■ Work required
The answer must be every line from the entries below that contains "Given".
[Supplied material — start]
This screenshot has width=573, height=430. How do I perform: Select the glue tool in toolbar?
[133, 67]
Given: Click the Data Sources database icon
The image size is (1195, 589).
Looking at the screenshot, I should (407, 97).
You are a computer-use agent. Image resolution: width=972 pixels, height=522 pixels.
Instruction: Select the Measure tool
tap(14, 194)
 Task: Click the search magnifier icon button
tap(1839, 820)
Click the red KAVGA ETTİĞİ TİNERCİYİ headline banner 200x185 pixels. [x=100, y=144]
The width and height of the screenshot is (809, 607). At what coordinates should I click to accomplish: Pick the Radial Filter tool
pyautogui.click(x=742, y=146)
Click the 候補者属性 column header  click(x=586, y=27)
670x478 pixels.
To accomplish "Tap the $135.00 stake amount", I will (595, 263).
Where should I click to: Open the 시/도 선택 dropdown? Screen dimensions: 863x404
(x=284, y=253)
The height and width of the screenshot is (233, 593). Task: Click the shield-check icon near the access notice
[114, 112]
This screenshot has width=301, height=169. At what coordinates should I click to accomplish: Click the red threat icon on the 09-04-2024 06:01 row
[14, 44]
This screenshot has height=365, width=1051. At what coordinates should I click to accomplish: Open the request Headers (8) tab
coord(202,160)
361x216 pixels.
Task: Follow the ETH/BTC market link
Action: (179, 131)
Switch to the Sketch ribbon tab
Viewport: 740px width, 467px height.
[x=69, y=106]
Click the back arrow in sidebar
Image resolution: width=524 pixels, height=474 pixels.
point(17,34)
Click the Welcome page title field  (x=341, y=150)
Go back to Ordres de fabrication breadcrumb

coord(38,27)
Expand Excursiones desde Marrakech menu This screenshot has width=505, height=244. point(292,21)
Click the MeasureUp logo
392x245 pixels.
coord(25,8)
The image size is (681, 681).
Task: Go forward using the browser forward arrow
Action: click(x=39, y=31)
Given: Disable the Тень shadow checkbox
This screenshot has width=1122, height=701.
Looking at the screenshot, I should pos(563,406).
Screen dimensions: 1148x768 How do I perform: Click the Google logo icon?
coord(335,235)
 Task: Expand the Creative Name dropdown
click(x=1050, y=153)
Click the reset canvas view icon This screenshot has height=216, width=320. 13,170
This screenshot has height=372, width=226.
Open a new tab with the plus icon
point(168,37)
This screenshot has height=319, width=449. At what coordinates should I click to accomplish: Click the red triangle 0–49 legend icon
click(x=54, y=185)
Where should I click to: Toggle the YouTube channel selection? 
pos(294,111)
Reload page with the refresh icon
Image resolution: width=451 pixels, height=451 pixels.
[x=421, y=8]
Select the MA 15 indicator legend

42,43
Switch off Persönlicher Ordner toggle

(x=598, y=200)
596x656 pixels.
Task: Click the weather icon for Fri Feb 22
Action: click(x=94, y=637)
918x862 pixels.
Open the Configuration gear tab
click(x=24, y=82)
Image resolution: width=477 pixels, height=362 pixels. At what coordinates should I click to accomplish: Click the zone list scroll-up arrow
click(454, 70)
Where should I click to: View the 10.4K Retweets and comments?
[Supplied material — finish]
■ Solved problem
Given: Click the Data Sources database icon
Given: Disable the Тень shadow checkbox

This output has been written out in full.